Unbalanced Oil and Vinegar, Part I

Introduction

While there are many schemes discussed in the currently ongoing second onramp for PQC signatures, Unbalanced Oil and Vinegar (UOV) is both one of the most serious contenders and also an extremely curious scheme. In this three part blog series, we will take a closer look.

In a previous blog post, I looked at how to recover an UOV public key from loads of valid signatures. That blog post very intentionally left out a lot of details about the actual scheme, like why it is believed to be secure, or how the private key actually works.

It belongs to a larger family of multivariate schemes, which is most famous for having most of their members broken, with paper titles ranging from the rather dry “Cryptanalysis of the oil and vinegar signature scheme” to the very memeable “Breaking Rainbow Takes a Weekend on a Laptop“. Interestingly enough, for a field with this many broken schemes, Unbalanced Oil and Vinegar has so far stood the test of time. In this first part, we will try to understand why the underlying hard problem, multivariate quadratic equations, is hard.
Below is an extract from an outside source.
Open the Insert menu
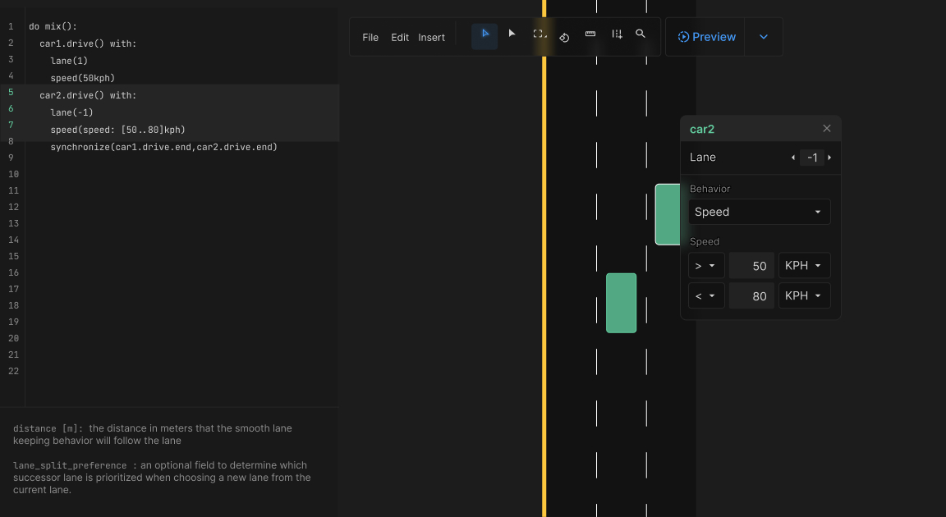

What solves polynomial equations

If you want to cut this blog post short, you can just read the last section, about why the problem is NP-complete. It is independent from the rest of the blog post, and I think slightly easier to understand. Doing so however, misses out on building some deeper understanding of what it means to solve systems of polynomial equations.

If you attended any form of primary eduction, you have probably learned the formula for “solving” quadratic equations, ax^2 + bx + c = 0 is \frac{-b\pm\sqrt{b^2-4ac}}{2a}. In fact, in German high school, we called this formula the “midnight formula” on account that you should be able to recite it without hesitation if your math teacher wakes you up at midnight and asks you how to solve quadratic equations. This approach is called “solving by radicals”. It solves a polynomial equation by expressing the roots of the polynomial with field operations and a special function \sqrt[n]{a}, which returns the single positive real solution of X^n - a = 0.

However, a problem soon starts occurring with this idea, without even making our polynomials multivariate (i.e. univariate, i.e. with a single variable): It does not work. While there are formulas for degree three and degree four univariate polynomial equations, with a thrilling history involving lots of drama and zero-knowledge proofs, there is, for a history equally steeped in very different drama, but without zero-knowledge proofs, no formula for quintic polynomials. As in, there is provably no way of solving a quintic polynomial equation with just the use of field operations and radicals over the rational numbers. (There also isn’t a way to do this over finite field, but for entirely different reasons, funnily also relating back to the same Galois guy).

If you take a step back, this is not super surprising. After all, the way I presented it above, all a radical means is assuming that you already have a way to solve an entirely different polynomial equation, and then making it weird by introducing such ill-defined concepts like the real numbers (yuck).

So what do we (as in algebraists) mean by solving a (univariate) polynomial equation? Well first we need to distinguish between reducible and irreducible polynomials. If the polynomial is reducible, than factoring it will give you new polynomials, and each solution of any factor is a solution of the original polynomial. If the polynomial is irreducible however, we just, sorta, do nothing, and just assume that x is a solution, and try to express things with respect to that solution.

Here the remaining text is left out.